The Ambulance for Monuments is racing to save the past from ruin.
On a scorching summer day in the remote Transylvanian village of Micasasa, 39-year-old Romanian architect Eugen Vaida is busy coordinating a team of volunteers helping to breathe new life into a centuries-old castle on the brink of ruin.
“It’s in an advanced state of degradation and it’s a monument of national importance,” Vaida, who in 2016 launched the Ambulance for Monuments project, told The Associated Press.
The Ambulance for Monuments has a simple task: to race around the Balkan country, giving critical care to as many historical buildings as possible that are in an advanced state of decay before it’s too late.
Since it launched, Ambulance for Monuments has rescued 55 historical structures, including medieval churches, historic fortification walls, old watermills and ancient UNESCO World Heritage Sites, from descending into complete ruin. Situated in a broad valley at the foothills of the Carpathian Mountain basin, the dilapidated 16th-century Brukenthal Castle, which was once home to influential aristocrats and used as a primary school until just after the turn of the century, is one such endangered building being revived by the project.
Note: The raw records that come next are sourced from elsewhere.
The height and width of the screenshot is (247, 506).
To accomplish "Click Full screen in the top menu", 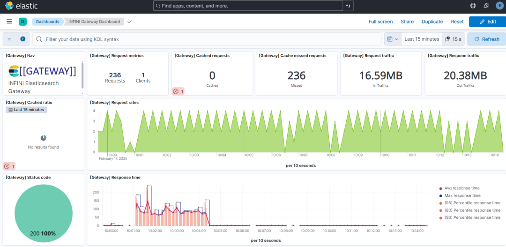I will (380, 22).
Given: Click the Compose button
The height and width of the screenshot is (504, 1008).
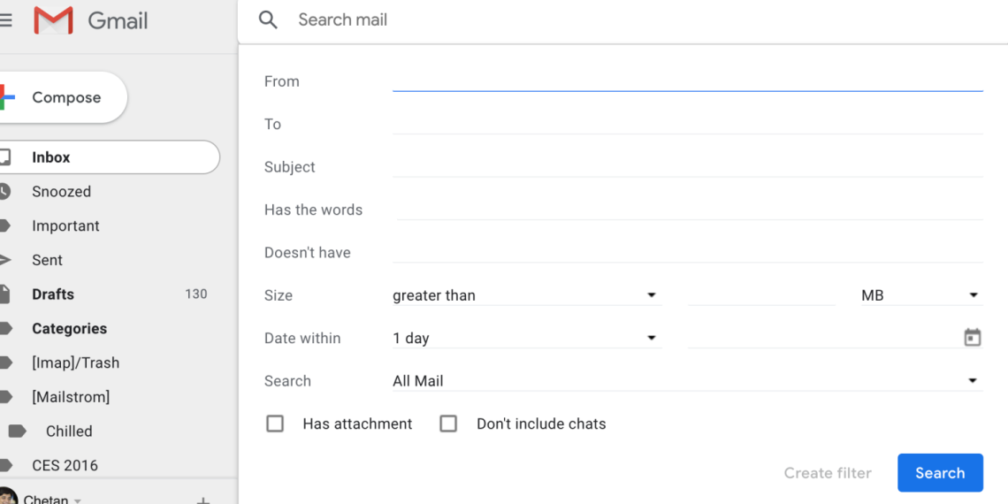Looking at the screenshot, I should click(64, 97).
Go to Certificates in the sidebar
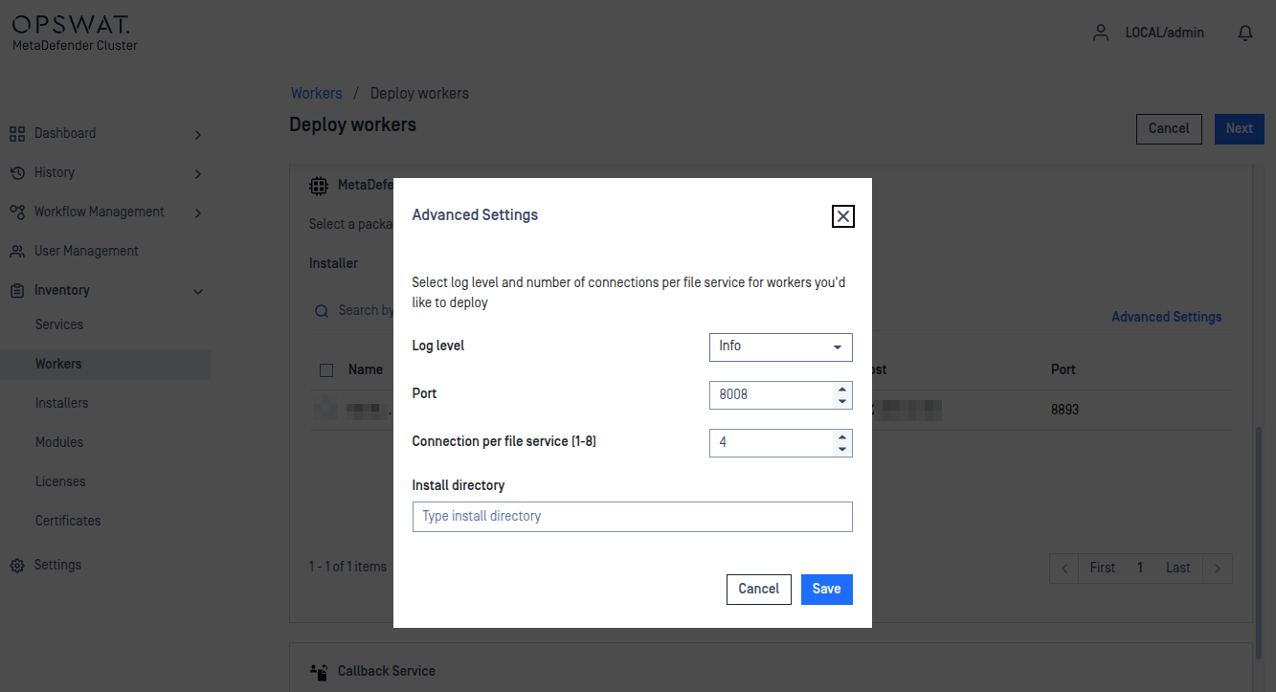The width and height of the screenshot is (1276, 692). [x=68, y=521]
The castle is one of several hundred monuments in Romania in a state of advanced degradation. Over the years, poor state management, weak legislation and a lack of funding have all taken a toll on Romania’s impressive heritage, Vaida says.
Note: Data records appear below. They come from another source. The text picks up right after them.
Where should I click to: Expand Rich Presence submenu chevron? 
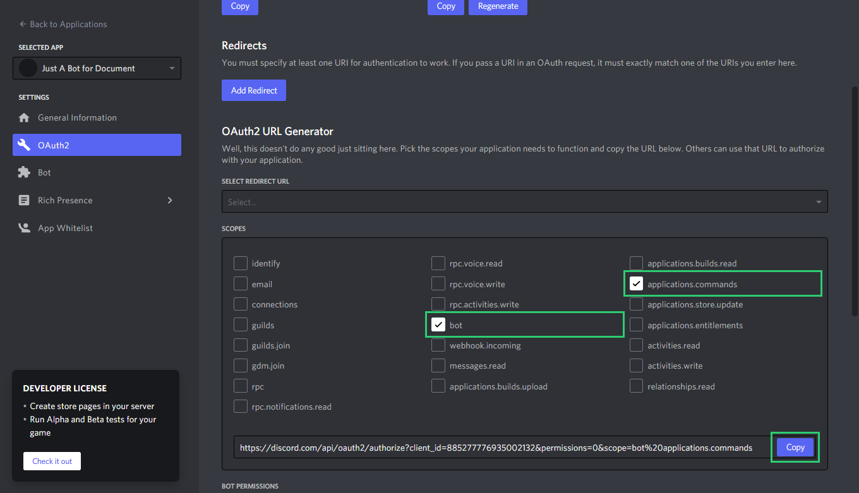pos(169,200)
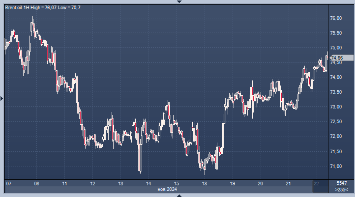Select date 18 on time axis
The height and width of the screenshot is (197, 355).
[x=204, y=184]
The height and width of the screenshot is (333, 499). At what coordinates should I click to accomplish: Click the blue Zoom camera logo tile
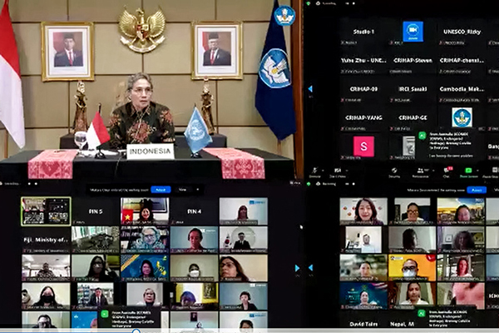(413, 32)
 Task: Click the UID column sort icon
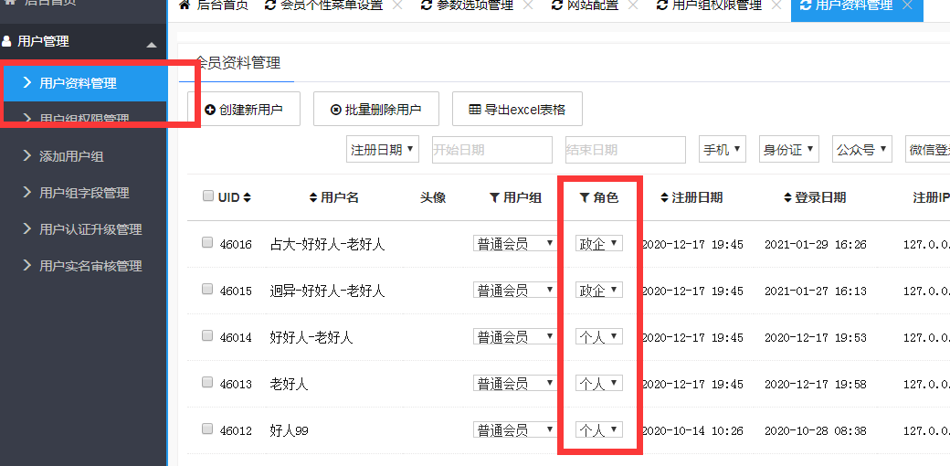point(247,197)
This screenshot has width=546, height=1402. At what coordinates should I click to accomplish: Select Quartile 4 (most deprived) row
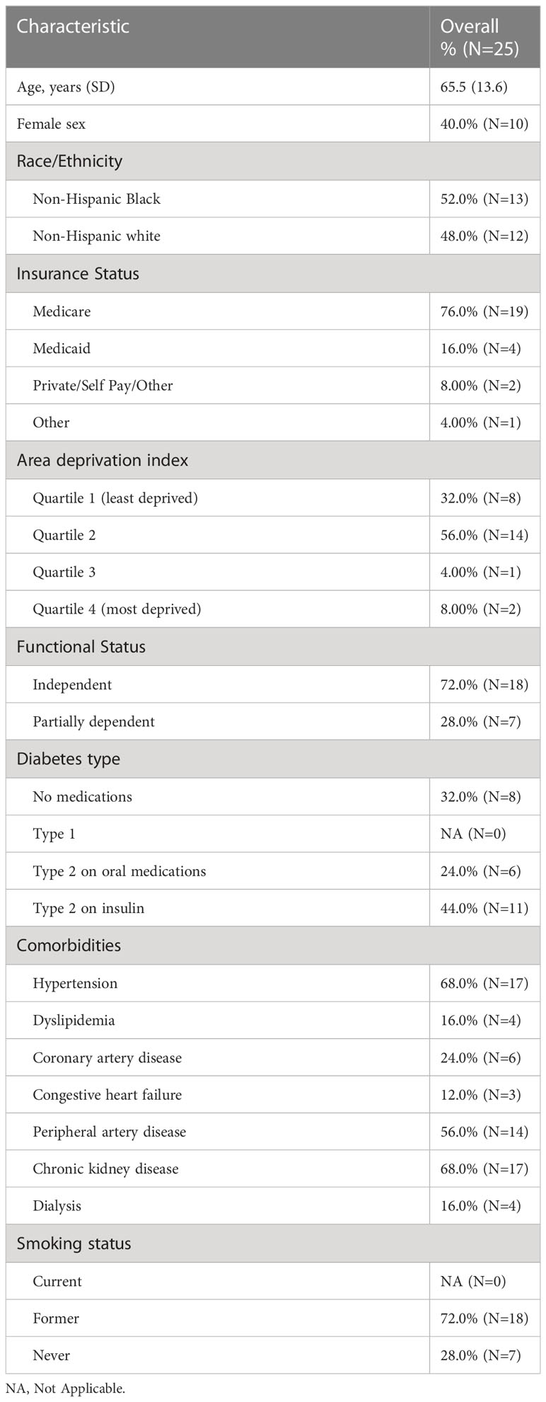pyautogui.click(x=273, y=609)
“In the last 30 years, it’s not just that communities have abandoned buildings, but also the support of the state was very, very low,” Vaida said.
Civic initiatives like the Ambulance for Monuments are stepping in to help preserve what they can. The project’s aim is not to fully restore buildings - since that would require expertise that isn’t available - but to rescue as many “immovable monuments” as possible from being lost to history.